__Excerpted data__.
◇ ◇ ◇ ◇

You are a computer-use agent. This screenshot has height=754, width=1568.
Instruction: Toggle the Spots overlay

◇ ◇ ◇ ◇

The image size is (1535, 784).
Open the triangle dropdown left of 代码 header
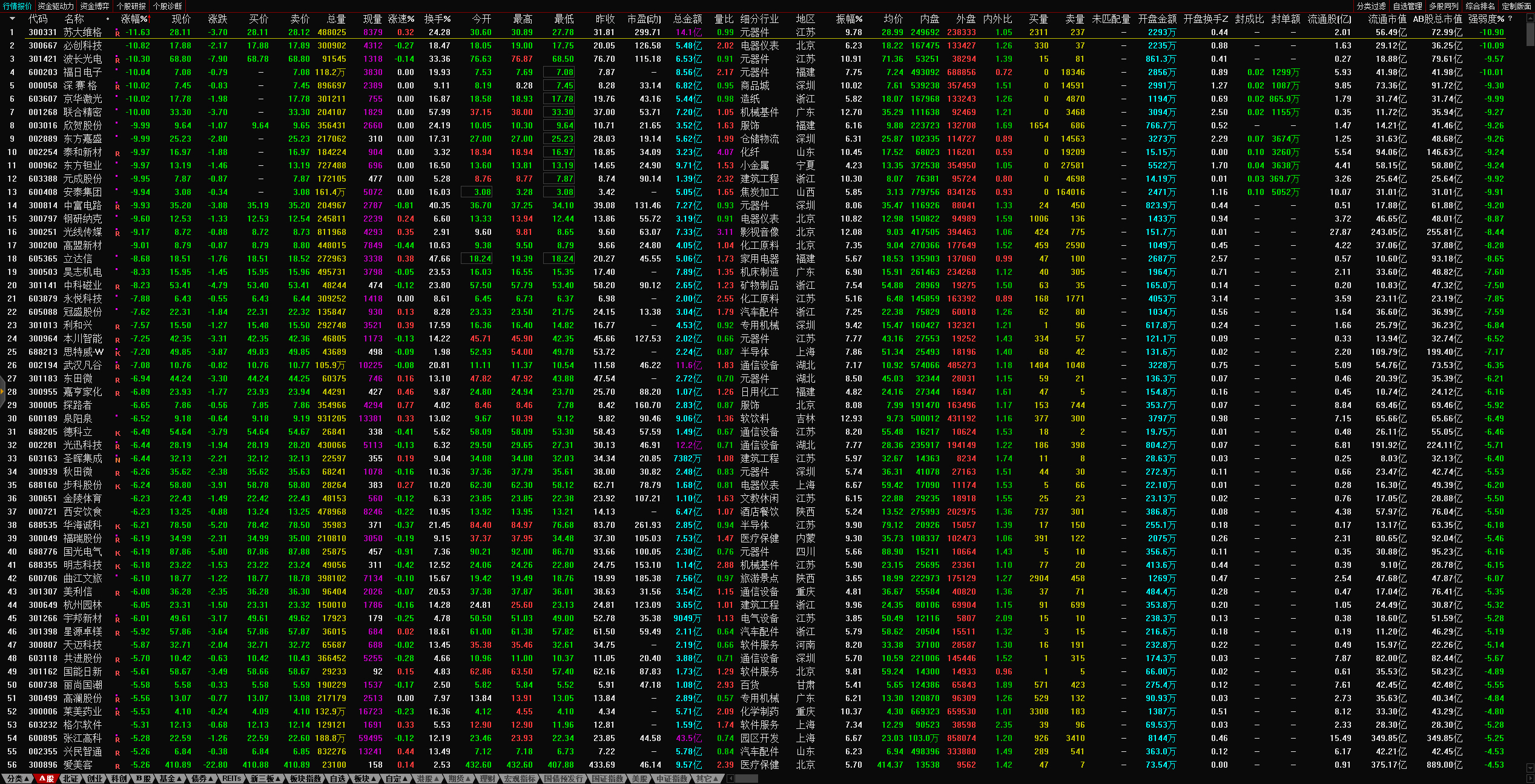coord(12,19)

◇ ◇ ◇ ◇

__Directions__. Reproduce word for word the material above, starting with the line that has "You are a computer-use" and stopping after the line that has "Instruction: Toggle the Spots overlay".

__Reply to the task__.
You are a computer-use agent. This screenshot has height=754, width=1568.
Instruction: Toggle the Spots overlay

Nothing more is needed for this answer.